In a new survey of 118 films released by major studios in 2019, the advocacy group gave all the major studios low grades for their LGBTQ representation. Lionsgate, Paramount Pictures, United Artists Releasing and Universal Pictures were marked as “insufficient” by GLAAD, while Sony Pictures Entertainment and Walt Disney Studios received “poor” grades and STX Films was slapped with a “failing” grade as it had no LGBTQ representation in its 2019 film slate.
GLAAD created the Studio Responsibility Index in 2013 to track LGBTQ inclusion in major studio films. The advocacy group’s 2020 index report surveyed films released by Lionsgate, Paramount Pictures, Sony Pictures, STX Films, United Artists Releasing, Universal Pictures, Walt Disney Studios and Warner Bros., as well as films released by four subsidiaries of the major studios.
That included theatrical releases like Rocketman and Booksmart that had gay and lesbian leads, while tentpoles like Avengers: Endgame and Toy Story 4 included minor gay characters in only one scene. Among the studios, Paramount Pictures had the highest percentage of LGBTQ-inclusive films at three titles, or 33 percent of its slate, while Lionsgate had the highest volume at five films, or 25 percent of its theatrical pipeline.
Across the major studios, GLAAD said LGBTQ representation in their movies reached a new high as 22 films released by major studios last year, of 18.6 percent. That figure was just up on the previous year’s report that pointed to 20 of 110 films, or 18.2 percent, having LGBTQ characters.
At the same time, only nine inclusive studio films tracked from last year included an LGBTQ character who had more than ten minutes of screen time. Over half of the LGBTQ characters — or 28 out of of 50 — received less than three minutes of total screen time, with 21 of those characters appearing for under a minute.

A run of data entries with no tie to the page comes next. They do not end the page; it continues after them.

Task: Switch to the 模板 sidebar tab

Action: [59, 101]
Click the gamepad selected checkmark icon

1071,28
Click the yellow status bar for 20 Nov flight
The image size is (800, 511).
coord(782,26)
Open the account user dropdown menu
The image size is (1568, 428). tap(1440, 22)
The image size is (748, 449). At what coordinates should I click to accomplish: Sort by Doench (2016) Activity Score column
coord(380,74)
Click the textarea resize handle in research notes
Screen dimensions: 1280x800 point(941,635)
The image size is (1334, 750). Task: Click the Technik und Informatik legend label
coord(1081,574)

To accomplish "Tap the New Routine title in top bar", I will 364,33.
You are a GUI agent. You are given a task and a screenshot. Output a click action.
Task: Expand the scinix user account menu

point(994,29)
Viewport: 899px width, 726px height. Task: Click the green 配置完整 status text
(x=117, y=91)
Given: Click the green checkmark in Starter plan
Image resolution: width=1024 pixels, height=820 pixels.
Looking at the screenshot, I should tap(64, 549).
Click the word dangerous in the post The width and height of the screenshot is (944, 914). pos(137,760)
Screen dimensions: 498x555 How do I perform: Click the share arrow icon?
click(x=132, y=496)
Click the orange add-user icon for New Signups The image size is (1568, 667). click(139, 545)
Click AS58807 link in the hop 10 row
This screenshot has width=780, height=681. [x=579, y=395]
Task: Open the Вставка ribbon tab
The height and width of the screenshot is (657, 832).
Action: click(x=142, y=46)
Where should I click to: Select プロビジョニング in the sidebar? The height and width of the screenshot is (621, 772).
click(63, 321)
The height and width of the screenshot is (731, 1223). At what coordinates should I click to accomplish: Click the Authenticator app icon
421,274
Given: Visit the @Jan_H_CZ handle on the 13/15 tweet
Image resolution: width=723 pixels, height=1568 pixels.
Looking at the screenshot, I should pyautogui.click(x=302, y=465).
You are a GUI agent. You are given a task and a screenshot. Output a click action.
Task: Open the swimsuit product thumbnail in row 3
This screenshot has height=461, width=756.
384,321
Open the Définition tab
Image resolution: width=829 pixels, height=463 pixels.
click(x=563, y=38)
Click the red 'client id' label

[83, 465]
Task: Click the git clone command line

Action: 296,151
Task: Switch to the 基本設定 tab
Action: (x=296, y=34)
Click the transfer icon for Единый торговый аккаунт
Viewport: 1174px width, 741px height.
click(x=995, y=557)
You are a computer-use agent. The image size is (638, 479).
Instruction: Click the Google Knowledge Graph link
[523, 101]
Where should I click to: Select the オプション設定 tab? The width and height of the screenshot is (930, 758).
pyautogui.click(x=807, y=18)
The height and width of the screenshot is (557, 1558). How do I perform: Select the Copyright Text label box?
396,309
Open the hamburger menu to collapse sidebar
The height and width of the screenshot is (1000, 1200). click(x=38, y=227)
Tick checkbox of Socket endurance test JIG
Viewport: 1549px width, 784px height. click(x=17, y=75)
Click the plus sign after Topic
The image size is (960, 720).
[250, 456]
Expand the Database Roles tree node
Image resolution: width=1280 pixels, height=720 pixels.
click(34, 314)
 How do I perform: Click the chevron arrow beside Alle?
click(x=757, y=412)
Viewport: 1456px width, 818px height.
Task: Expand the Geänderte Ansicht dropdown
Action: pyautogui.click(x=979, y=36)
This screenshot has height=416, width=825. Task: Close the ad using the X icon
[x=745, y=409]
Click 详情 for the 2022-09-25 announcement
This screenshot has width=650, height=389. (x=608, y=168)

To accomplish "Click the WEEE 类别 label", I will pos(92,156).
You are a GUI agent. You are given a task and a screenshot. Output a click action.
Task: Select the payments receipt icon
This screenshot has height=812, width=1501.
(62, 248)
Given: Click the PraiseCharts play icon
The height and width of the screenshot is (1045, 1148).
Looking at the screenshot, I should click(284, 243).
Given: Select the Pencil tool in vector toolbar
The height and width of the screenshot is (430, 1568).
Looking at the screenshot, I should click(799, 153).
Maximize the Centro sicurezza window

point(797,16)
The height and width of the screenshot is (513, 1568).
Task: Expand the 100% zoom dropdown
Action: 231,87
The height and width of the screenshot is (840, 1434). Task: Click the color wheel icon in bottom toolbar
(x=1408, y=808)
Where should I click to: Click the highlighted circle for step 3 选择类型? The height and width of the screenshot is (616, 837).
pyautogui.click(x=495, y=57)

And the racial diversity of the LGBTQ characters, as well as the number of queer women characters in the Hollywood movies, dropped last year. And for the third year running, GLAAD said transgender characters were absent from the movies surveyed as part of their latest study.
“Despite seeing a record high percentage of LGBTQ-inclusive films this year, the industry still has a long way to go in terms of fairly and accurately representing the LGBTQ community. If film studios want to stay relevant to today’s audiences and compete in an industry that is emphasizing diversity and inclusion, then they must urgently reverse course on the diminishing representation of LGBTQ women and people of color, as well as the complete absence of trans characters,” GLAAD president and CEO Sarah Kate Ellis said in a statement.
GLAAD in its latest report found men continue to outnumber women when it comes to LGBTQ characters in major studio movies. The 2019 slate of Hollywood movies showed a decrease in lesbian and bisexual representation, as gay men appeared in 15, or 68 percent, of inclusive films, up from last year’s 55 percent.
Lesbian representation by contrast dropped down to only eight movies, or 36 percent of the studios’ inclusive film slate, against 55 percent in 2018. Bisexual representation fell slightly to 14 percent of inclusive movies in Hollywood last year, against 15 percent in 2018.
“There were zero films with transgender characters from the major studios in 2019, a disappointing finding consistent with the last two years,” the GLAAD report said. As in earlier years, drama and comedy films were the most inclusive genres in 2019, followed by genre films in terms of the most representative studio pictures.